Personal information
- Full name: Miguel Ángel García Tébar
- Date of birth: 26 September 1979 (age 46)
- Place of birth: Albacete, Spain
- Height: 1.78 m (5 ft 10 in)
- Position: Midfielder

Youth career
- Albacete

Senior career*
- Years: Team / Apps / (Gls)
- 1998–2001: Albacete B
- 1999–2002: Albacete / 15 / (0)
- 2000–2001: → Deportivo B (loan) / 27 / (2)
- 2002–2004: Zaragoza B / 52 / (6)
- 2004–2005: Ponferradina / 35 / (4)
- 2005–2006: Castellón / 32 / (0)
- 2006–2008: Cádiz / 45 / (5)
- 2008–2010: Las Palmas / 63 / (1)
- 2010: Salamanca / 8 / (1)
- Total:  / 277 / (19)

International career
- 1995–1996: Spain U16 / 2 / (0)
- 1998: Spain U18 / 1 / (0)
- 1998: Spain U20 / 4 / (0)

= Miguel García (Spanish footballer) =

Spanish footballer

Miguel Ángel García Tébar (born 26 September 1979), known as Miguel García, is a Spanish retired footballer who played as a defensive midfielder.

Ten years of his professional career – cut short at 31 due to heart problems – were spent in the Segunda División, where he collected 163 appearances for five teams.

==Club career==
Born in Albacete, Castilla–La Mancha, García made his professional debut with hometown club Albacete Balompié. He could only make 15 first-team appearances in four seasons, which also included a short spell with Deportivo de La Coruña's reserves in the Segunda División B, on loan.

García then played three years in the third tier, with Deportivo Aragón and SD Ponferradina. In 2005, aged 26, he signed with CD Castellón of Segunda División, spending a further two seasons with another team in that league, Cádiz CF, arriving as the Andalusians had just been relegated from La Liga; in 2008, with the player only appearing in 14 matches (out of 42), it would drop down another division.

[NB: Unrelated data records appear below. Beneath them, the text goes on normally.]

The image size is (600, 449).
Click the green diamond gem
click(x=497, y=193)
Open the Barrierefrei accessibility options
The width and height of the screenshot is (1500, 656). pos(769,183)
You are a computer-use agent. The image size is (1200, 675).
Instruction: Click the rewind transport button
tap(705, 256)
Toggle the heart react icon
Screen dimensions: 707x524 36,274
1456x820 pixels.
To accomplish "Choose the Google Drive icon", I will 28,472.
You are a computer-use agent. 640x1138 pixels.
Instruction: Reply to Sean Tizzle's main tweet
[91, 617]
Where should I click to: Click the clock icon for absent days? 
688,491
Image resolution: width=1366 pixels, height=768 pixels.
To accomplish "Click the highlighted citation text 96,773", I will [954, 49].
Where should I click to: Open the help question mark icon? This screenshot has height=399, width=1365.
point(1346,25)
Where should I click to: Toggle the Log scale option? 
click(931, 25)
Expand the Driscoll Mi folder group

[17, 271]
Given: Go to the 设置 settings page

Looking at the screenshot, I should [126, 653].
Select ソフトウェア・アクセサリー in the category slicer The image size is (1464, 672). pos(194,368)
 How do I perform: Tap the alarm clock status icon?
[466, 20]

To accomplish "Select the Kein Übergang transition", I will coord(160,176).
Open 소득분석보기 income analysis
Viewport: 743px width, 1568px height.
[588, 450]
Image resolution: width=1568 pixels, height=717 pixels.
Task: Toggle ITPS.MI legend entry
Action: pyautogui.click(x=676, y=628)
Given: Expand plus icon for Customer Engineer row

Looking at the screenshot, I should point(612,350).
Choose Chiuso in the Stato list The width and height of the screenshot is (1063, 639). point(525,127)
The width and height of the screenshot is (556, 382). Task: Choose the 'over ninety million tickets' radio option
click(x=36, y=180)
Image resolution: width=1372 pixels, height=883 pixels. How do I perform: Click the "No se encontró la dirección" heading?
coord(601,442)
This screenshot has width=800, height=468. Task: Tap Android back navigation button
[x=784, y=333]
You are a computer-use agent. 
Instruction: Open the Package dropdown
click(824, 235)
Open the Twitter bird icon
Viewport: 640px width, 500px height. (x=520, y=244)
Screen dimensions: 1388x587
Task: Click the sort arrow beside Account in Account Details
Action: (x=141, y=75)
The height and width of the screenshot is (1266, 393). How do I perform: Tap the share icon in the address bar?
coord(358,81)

After two years with UD Las Palmas, the 31-year-old García joined UD Salamanca also in the second division. On 24 October 2010, during a home game against Real Betis (0–3 home loss), he suffered a cardiac arrest in the 57th minute and collapsed. He was attended by doctors of both teams, who revived him with cardiac massage and the use of a defibrillator; he left the stadium in a stable condition, subsequently undergoing tests at the Salamanca University Hospital.

After the event, in which his heart reportedly stopped beating for "about 25 seconds", García's club praised the "rapid and efficient intervention" of doctors from both Salamanca and Betis, credited with saving the player's life. Shortly before he left the hospital facilities, it was announced by the medical staff he would have to retire from football with immediate effect.